The Armenian Genocide is widely acknowledged to have been the first true genocide of the twentieth century.[1][2] Of an estimated pre-war population of 1.8 to 2.4 million in the six eastern provinces of the Ottoman Empire,[3] approximately 1.2 to 1.5 million Armenians were exterminated in government organized deportations and massacres in towns and villages strewn across Eastern Anatolia. Under the pretext of disloyalty, the Ottoman government charged that Armenians were siding with the Russian Empire and stipulated that the deportations were born out of the necessity to preserve national security.
The general date given to the beginning of the genocide is April 24, 1915 where Turkish authorities ordered the arrest of 250 Armenian intellectuals in the capital of Constantinople, most of whom were killed. Deportations subsequently began in May where the Turkish military was utilized to uproot Armenians from their homes, and force them to march for hundreds of miles, depriving them of food and water, to concentration camps established in what is now present-day Syria. Massacres were indiscriminate of age or gender and widespread cases of rape and sexual abuse against women and children were commonplace. The Armenian Genocide is said to be the second-most studied case of genocide.[4]

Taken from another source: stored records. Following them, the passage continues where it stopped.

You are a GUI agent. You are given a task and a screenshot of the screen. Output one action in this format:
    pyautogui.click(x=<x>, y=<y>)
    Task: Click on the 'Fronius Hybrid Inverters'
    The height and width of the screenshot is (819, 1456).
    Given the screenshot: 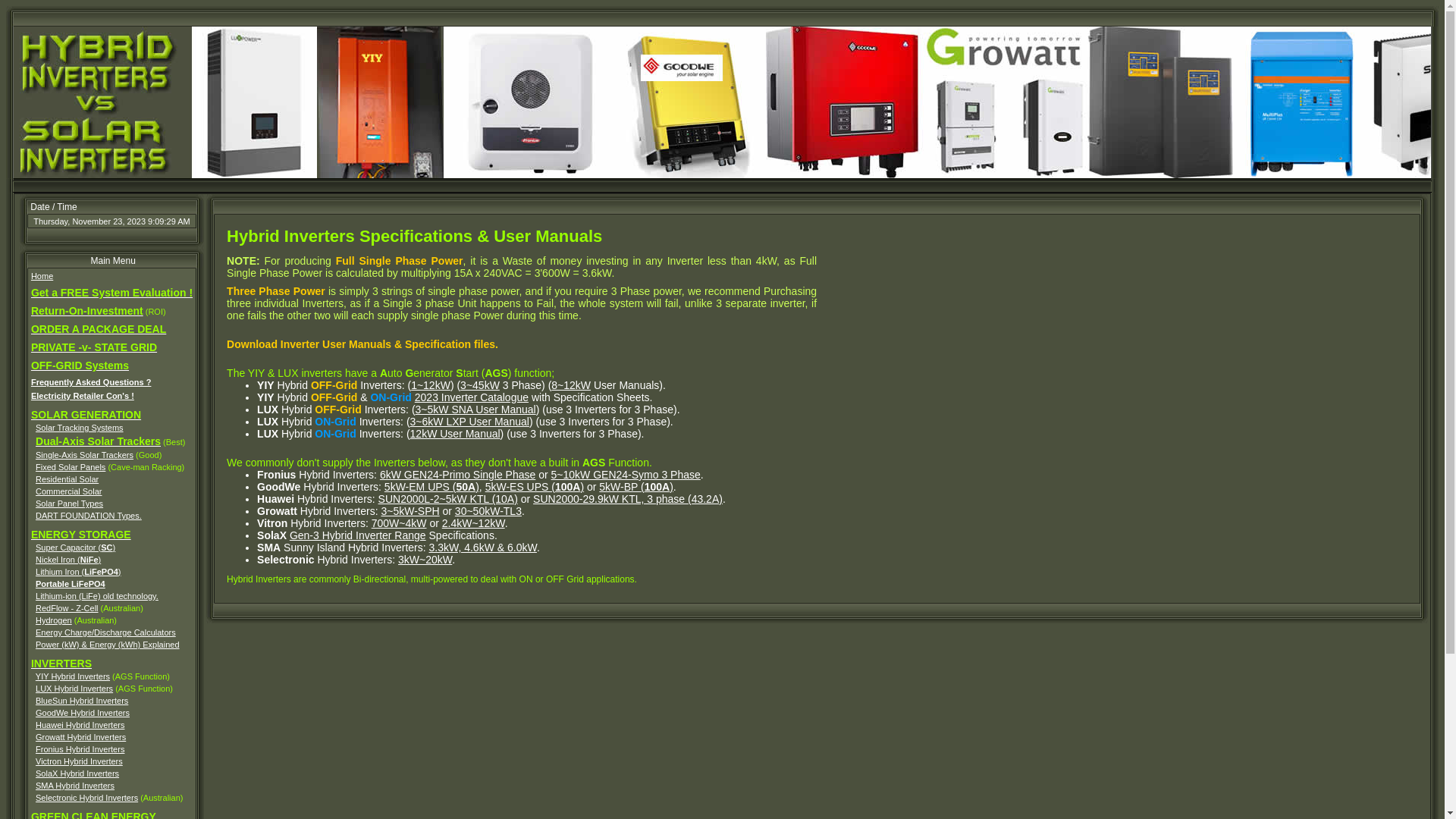 What is the action you would take?
    pyautogui.click(x=79, y=748)
    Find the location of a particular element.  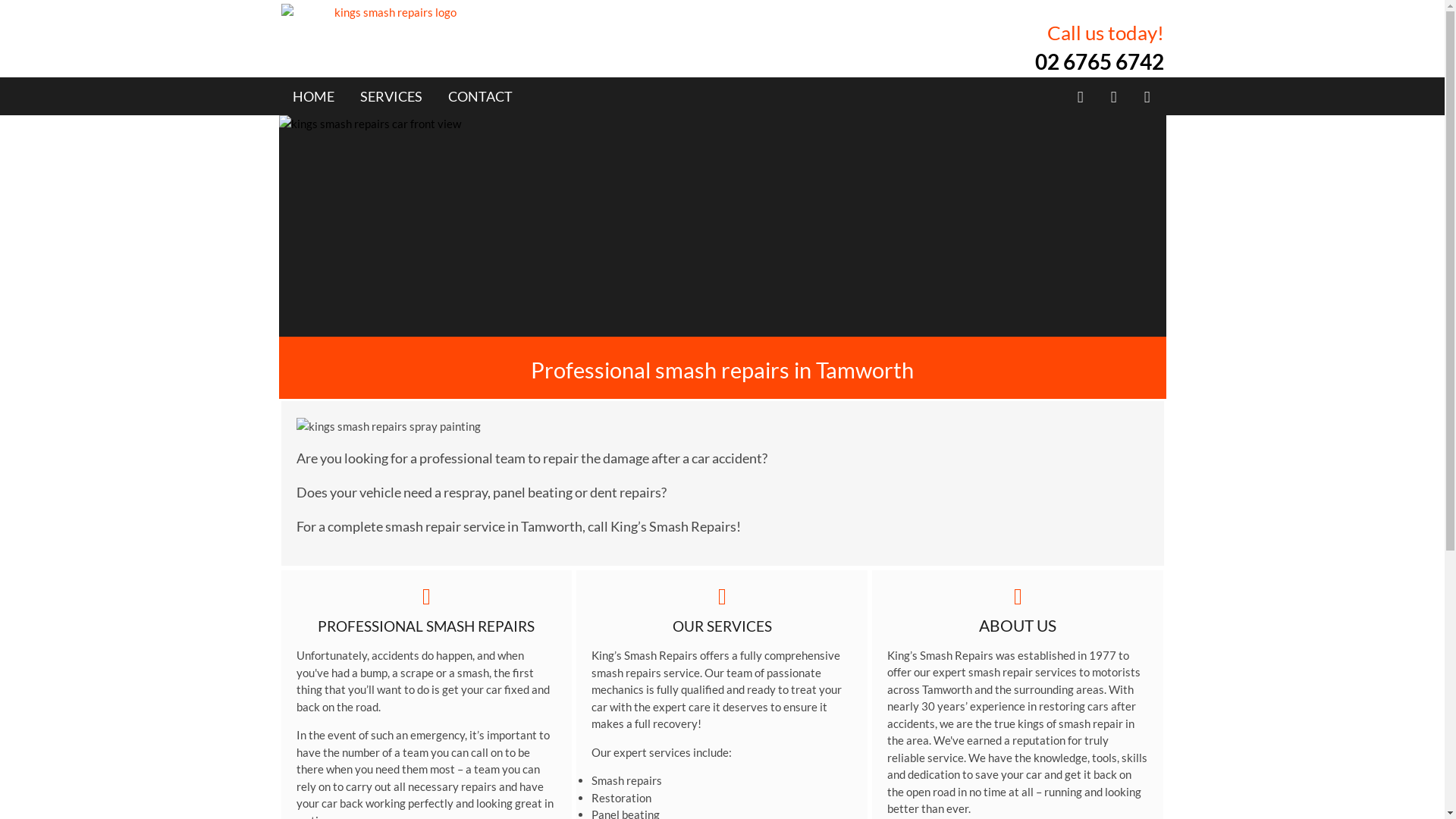

'SERVICES' is located at coordinates (390, 96).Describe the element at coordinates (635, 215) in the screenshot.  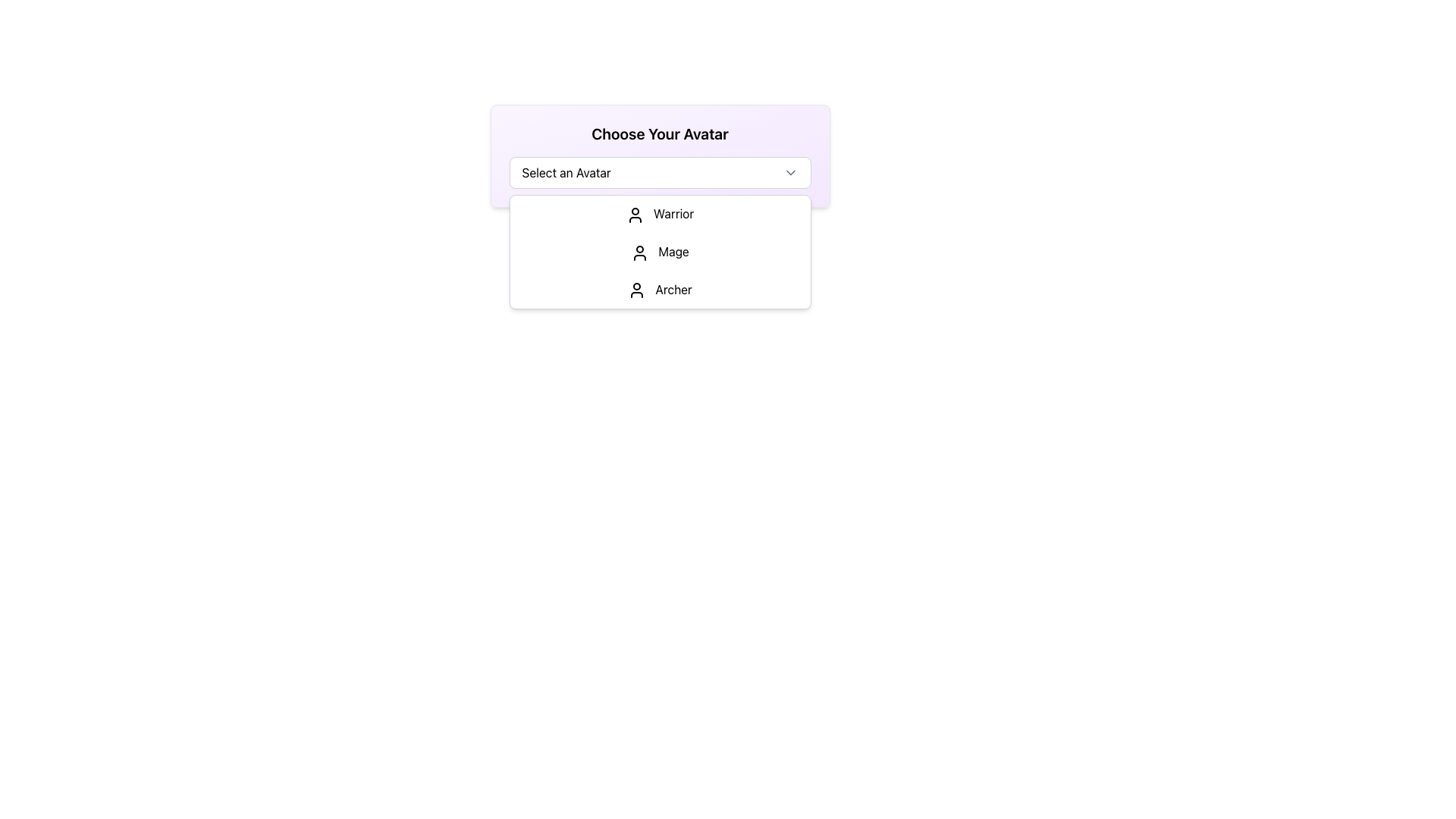
I see `the user avatar SVG icon` at that location.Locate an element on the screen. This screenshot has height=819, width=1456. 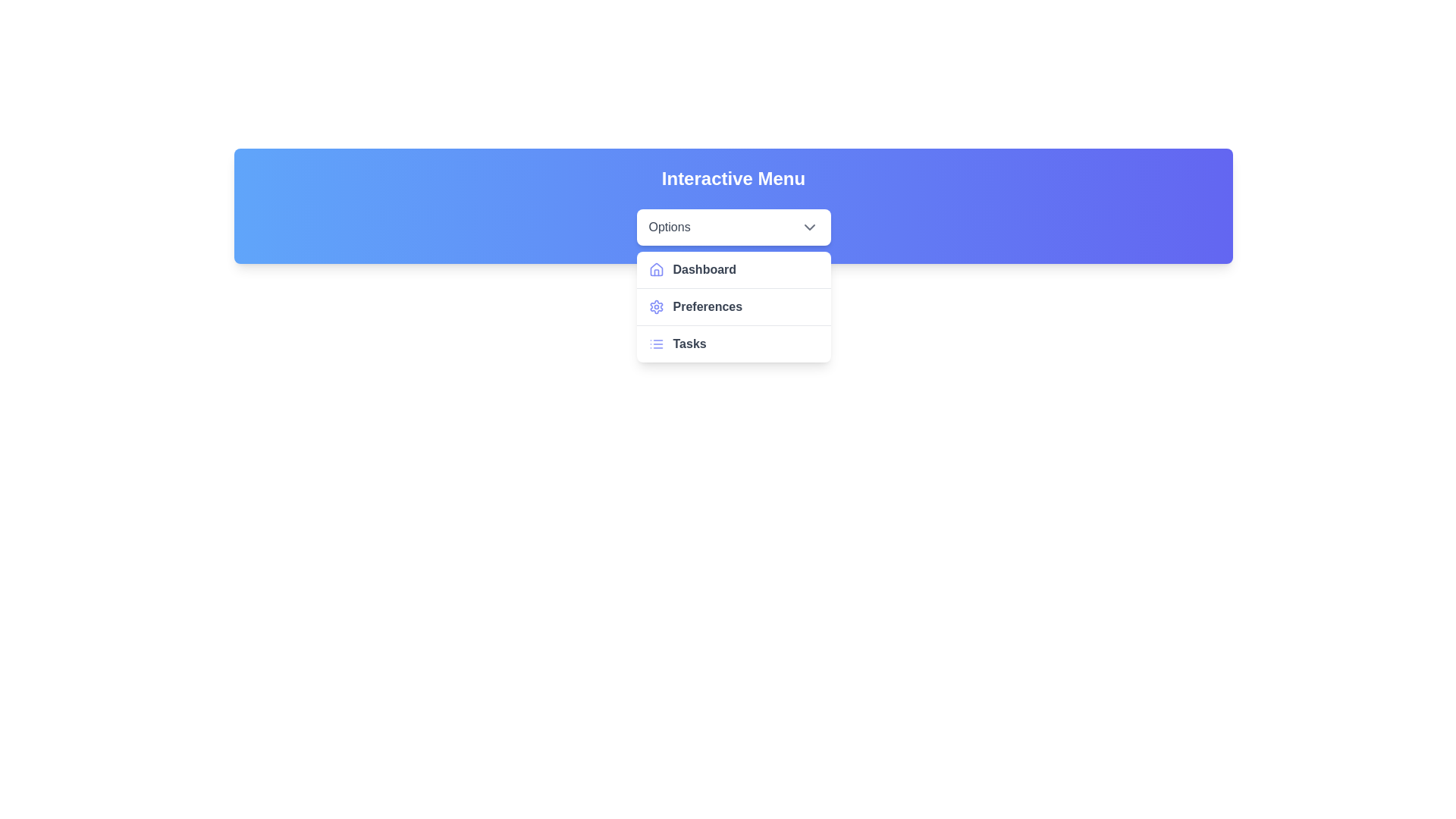
the 'Dashboard' text label in the dropdown menu under 'Options', which is the first entry and has a house icon to its left is located at coordinates (704, 268).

The successor to the Ottoman Empire, the Republic of Turkey does not accept the deaths as the results of a systematic plan to destroy the Armenians.[5] In recent years, it has faced repeated calls to accept the events as genocide. To date, twenty-one countries have officially recognized it as genocide as most Western scholars and historians accept this view.[2] The majority of the survivors and their descendants are what now comprise the bulk of the Armenian Diaspora.